When RLHF knowledge becomes practical

Three concrete occasions in which RLHF understanding tips the scale.

Occasion 1: open-weight model selection. When you self-host Llama 4, Mistral or DeepSeek, you MUST pick the Instruct or Chat variant, not the base model. Hugging Face lists both; the base model is typically named "llama-4-maverick-base", the RLHF-trained one "llama-4-maverick-instruct" or "-chat". Whoever accidentally loads the base model gets unusable text continuation instead of Q&A behaviour.

Occasion 2: fine-tuning your own model. When you fine-tune on an open-weight model (see wie-trainiert-man-eigenes-modell), you typically start from the Instruct version. That saves your own RLHF phase. But careful: aggressive fine-tuning can overwrite RLHF behaviour – the model becomes "rawer" and can lose refusal properties. In sensitive sectors (fiduciary, law, medicine) a compliance check should follow fine-tuning.

Occasion 3: system prompt engineering. Because RLHF trains instruction following, the system prompt is the most important steering tool. Top models follow 5-10 explicit instructions (language, tone, format, prohibition, refusal clause) reliably. Weaker models "forget" instructions after 200-500 tokens of conversation. Whoever writes system prompts tests on the target model and adapts count/complexity to RLHF quality.

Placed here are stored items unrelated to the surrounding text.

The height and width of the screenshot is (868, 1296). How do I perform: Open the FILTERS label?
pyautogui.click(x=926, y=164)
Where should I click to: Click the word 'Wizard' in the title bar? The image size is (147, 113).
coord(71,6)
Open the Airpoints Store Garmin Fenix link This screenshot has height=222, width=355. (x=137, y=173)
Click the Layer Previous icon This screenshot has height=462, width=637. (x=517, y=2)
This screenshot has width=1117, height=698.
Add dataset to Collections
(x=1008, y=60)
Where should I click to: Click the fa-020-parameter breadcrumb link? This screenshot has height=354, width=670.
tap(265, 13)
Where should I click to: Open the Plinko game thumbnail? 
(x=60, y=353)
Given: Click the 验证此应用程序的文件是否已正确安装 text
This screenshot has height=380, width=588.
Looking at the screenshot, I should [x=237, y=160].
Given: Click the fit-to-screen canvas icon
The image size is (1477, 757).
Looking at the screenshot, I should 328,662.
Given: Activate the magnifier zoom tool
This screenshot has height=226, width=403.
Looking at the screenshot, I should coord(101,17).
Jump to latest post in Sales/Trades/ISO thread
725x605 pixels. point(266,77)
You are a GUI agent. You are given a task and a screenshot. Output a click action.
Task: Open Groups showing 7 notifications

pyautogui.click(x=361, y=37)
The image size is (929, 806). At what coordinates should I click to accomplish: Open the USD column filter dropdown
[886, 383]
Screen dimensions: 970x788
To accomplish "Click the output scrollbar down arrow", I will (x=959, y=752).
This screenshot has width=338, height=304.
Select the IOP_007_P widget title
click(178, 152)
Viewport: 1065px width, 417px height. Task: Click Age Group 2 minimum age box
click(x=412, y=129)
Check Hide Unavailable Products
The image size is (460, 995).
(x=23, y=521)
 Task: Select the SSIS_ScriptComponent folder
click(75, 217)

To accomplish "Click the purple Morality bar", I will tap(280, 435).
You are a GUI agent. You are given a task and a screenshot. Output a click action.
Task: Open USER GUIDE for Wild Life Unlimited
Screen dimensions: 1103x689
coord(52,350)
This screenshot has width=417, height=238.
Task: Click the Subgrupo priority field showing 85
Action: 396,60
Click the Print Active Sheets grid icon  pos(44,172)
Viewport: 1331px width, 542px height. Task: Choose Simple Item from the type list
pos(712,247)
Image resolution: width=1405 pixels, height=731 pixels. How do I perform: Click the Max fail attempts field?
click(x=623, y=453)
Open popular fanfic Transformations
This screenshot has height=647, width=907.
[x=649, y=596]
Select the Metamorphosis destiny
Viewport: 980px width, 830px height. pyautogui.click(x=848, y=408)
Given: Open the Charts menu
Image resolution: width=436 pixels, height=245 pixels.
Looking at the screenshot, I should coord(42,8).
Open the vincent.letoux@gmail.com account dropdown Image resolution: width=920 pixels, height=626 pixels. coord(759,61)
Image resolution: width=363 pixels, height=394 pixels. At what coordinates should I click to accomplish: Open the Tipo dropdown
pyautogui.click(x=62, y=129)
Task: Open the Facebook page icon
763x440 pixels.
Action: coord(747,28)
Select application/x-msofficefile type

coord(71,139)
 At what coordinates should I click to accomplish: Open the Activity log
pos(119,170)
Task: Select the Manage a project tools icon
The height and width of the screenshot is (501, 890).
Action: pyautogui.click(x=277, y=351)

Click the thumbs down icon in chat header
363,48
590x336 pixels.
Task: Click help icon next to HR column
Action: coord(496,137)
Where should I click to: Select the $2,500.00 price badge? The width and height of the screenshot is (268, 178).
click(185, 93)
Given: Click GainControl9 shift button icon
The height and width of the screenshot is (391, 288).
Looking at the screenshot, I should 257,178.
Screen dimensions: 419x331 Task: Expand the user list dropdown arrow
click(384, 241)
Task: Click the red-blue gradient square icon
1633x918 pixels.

Occasion 4: rating refusal quality. As of May 2026 models differ strongly in refusal behaviour. Too-strict refusals (Claude tendentially, the current top GPT model with "safety mode") block also legitimate requests ("How do I write a dunning letter with legally correct threats?"). Too-lax refusals (some open-source Mistral derivatives) create compliance risk. Fiduciary offices check via a test set: compare 10-20 borderline requests across 3-4 models, clarify whether behaviour fits the sector.

Occasion 5: hallucination understanding. RLHF reduces hallucination – but not to zero. The reward model rewards self-confident, fluent answers – which can lead to the model answering self-confidently even when it knows nothing. Constitutional AI with explicit "honesty" principles (Anthropic) and refusal training (OpenAI) cut that. For evidence-bound applications RAG (see retrieval-augmented-generation) remains the more important tool than RLHF alone.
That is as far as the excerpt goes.